Gelombang bencana yang melanda sejumlah wilayah Indonesia menjadi perhatian serius bagi Pemerintah Kabupaten Kutai Timur (Kutim). Setelah memimpin Rapat Koordinasi Forkopimda, Bupati Kutim Ardiansyah Sulaiman menyampaikan belasungkawa kepada seluruh korban terdampak pada Jumat (5/11/2025) pagi. Kepala Perangkat Daerah dan unsur Forkopimda turut hadir dalam rakor yang berlangsung di Ruang Arau Kantor Bupati Kutim. Moment ini digunakan Ardiansyah untuk mengajak semua pihak meningkatkan kepedulian dan kewaspadaan terhadap ancaman bencana.
“Saya turut berduka cita atas musibah yang menimpa rekan-rekan kita. Ini harus menjadi pengingat bagi kita semua untuk selalu waspada dan peduli terhadap sesama,” ujar Ardiansyah. Mengingat situasi bencana yang masih terjadi, Bupati Kutim juga mengimbau agar perayaan tahun baru dilakukan dengan sederhana. Menurutnya, suasana duka dan kewaspadaan harus menjadi fokus utama masyarakat dalam merayakan pergantian tahun.
“Tahun Baru 2026 tidak perlu dirayakan secara mewah. Lebih baik sederhana atau bahkan tidak dirayakan jika memungkinkan,” tegasnya. Ardiansyah menekankan perlunya menunjukkan empati yang nyata terhadap korban bencana. Rakor tersebut juga membahas persiapan menyambut Natal 2025 dan Tahun Baru 2026. Pemkab Kutim memastikan segala sektor telah siap menghadapi potensi bencana yang mungkin terjadi.
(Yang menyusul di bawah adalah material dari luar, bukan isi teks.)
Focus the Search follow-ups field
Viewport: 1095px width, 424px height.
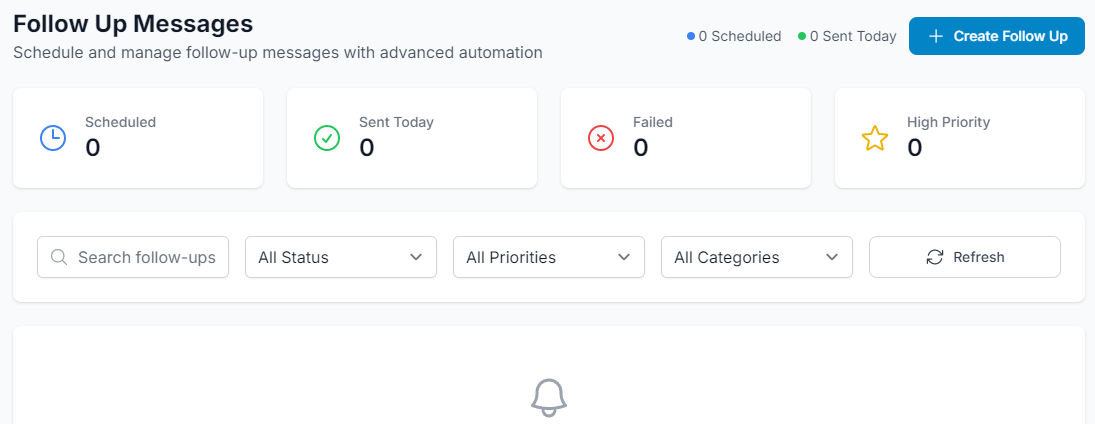(145, 257)
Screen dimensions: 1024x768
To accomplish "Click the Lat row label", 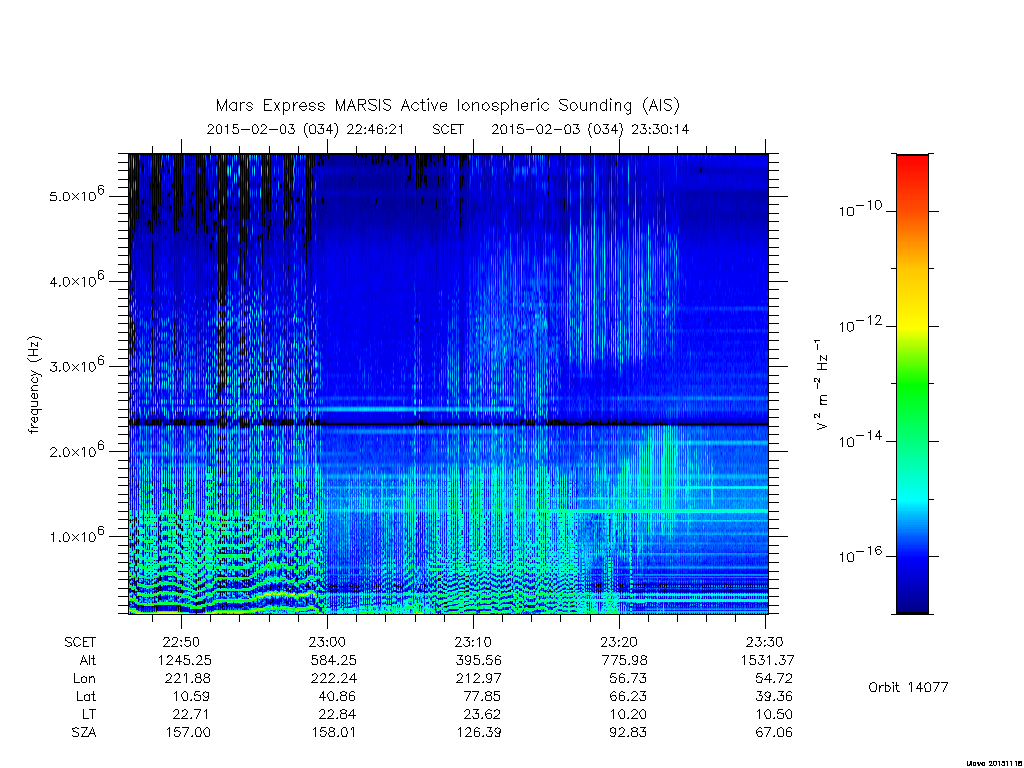I will pos(86,696).
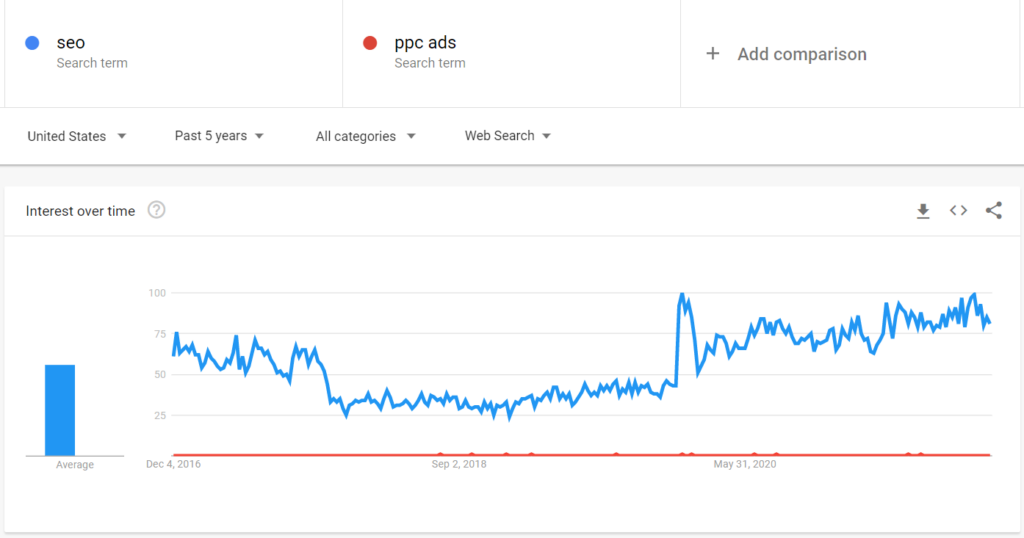The image size is (1024, 538).
Task: Open the All categories dropdown
Action: [x=366, y=136]
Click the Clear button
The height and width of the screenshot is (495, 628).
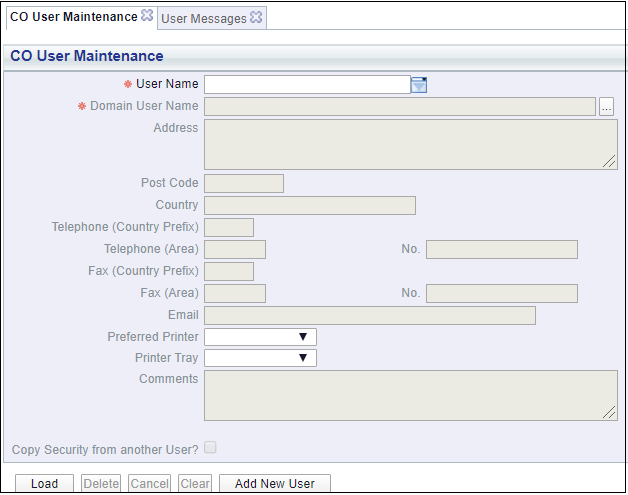[x=195, y=483]
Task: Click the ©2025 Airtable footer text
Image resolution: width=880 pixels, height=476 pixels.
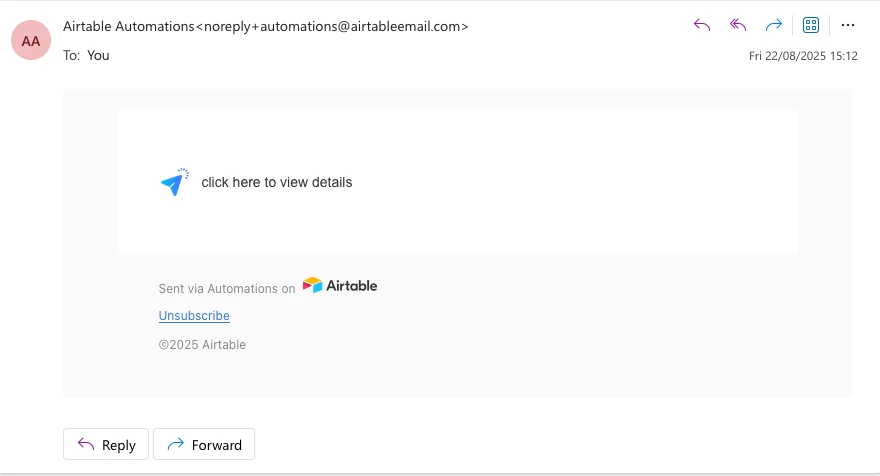Action: (x=202, y=345)
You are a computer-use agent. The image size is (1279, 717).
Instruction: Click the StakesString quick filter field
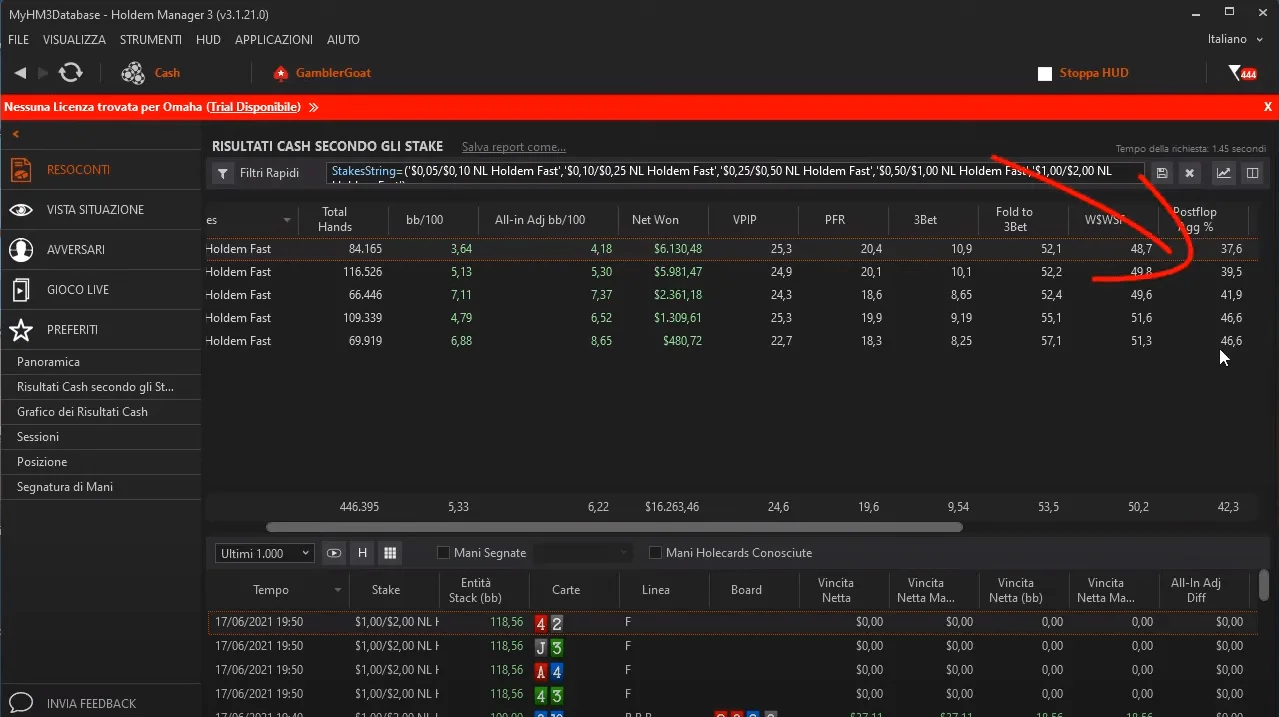[735, 172]
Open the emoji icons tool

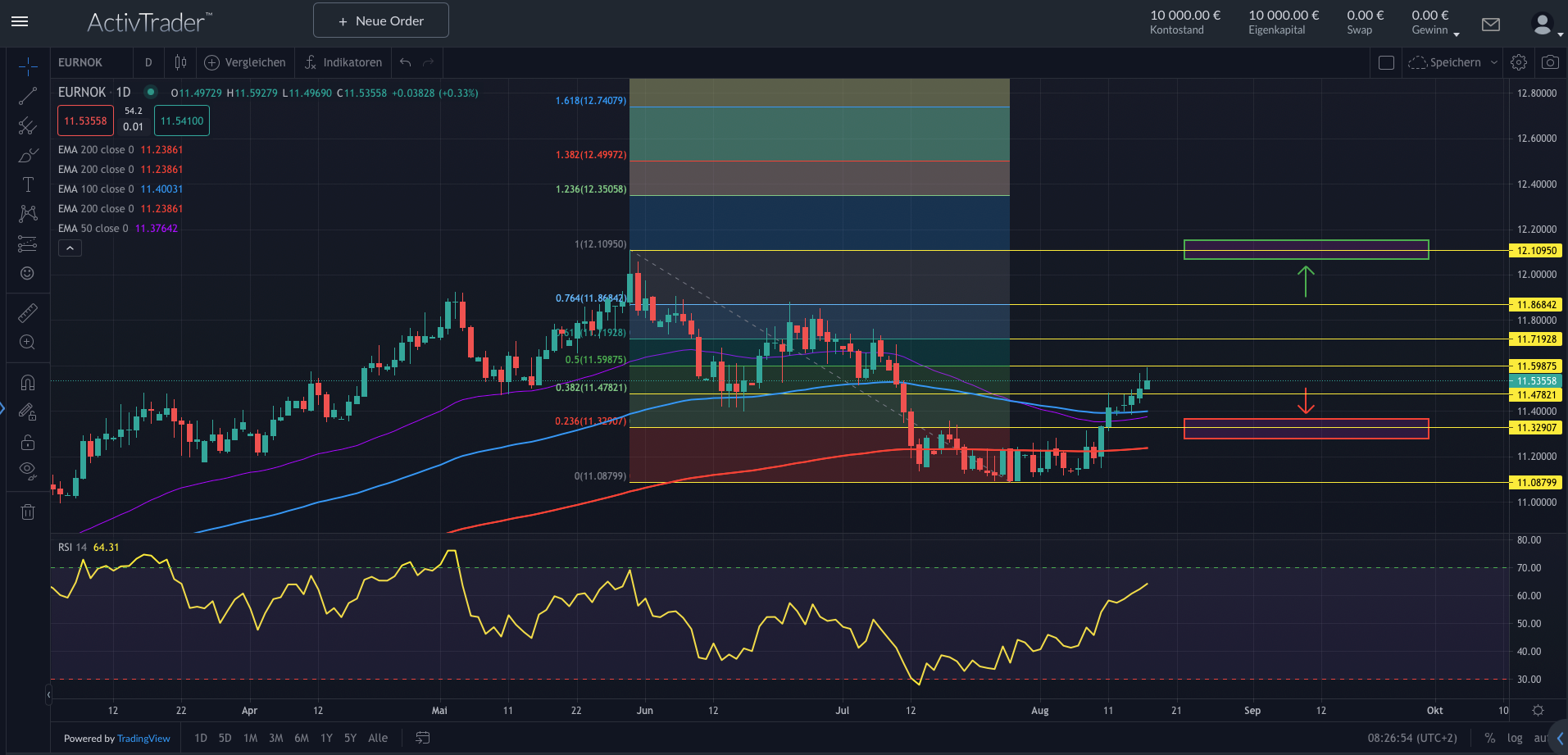click(28, 273)
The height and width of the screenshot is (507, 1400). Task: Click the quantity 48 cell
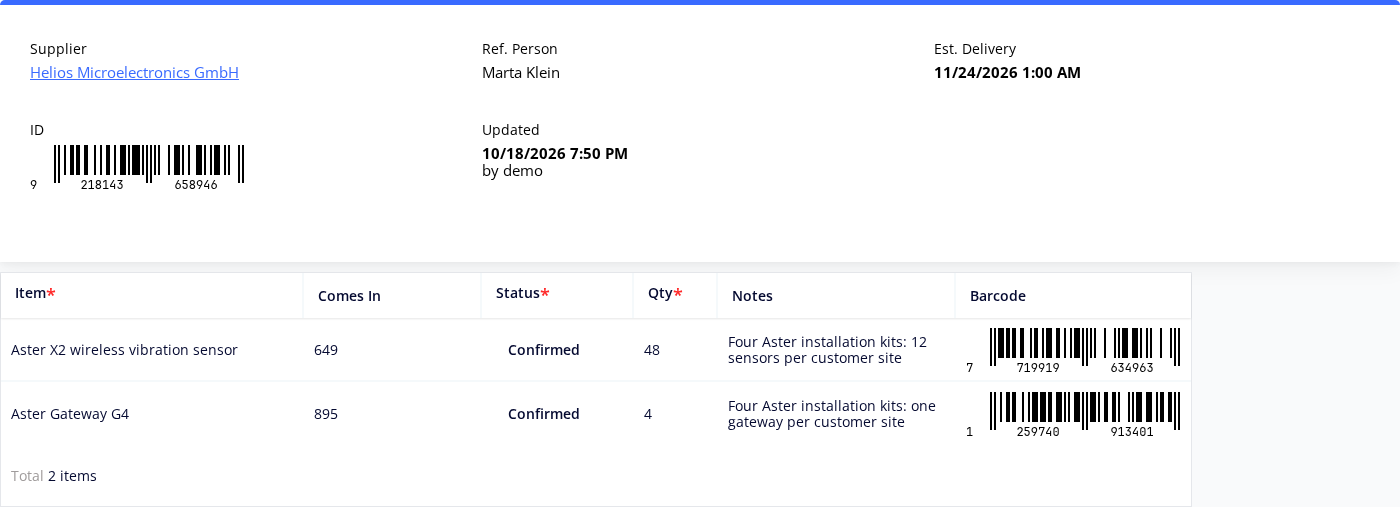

Ketersediaan kebutuhan pokok, infrastruktur, mitigasi bencana, dan pengaturan lalu lintas menjadi perhatian utama dalam rakor tersebut. Ardiansyah meminta semua instansi terlibat untuk turun ke lapangan dan memastikan segala kesiapan terjaga dengan baik. Harapannya, seluruh instansi terkait dapat menjaga kewaspadaan hingga awal tahun 2026 guna memastikan keselamatan dan kenyamanan masyarakat terjaga.
Dalam koordinasi dengan Forkopimda, Pemerintah Kabupaten Kutai Timur berkomitmen untuk menjaga wilayah tetap aman, terkendali, dan responsif terhadap kondisi darurat yang mungkin terjadi.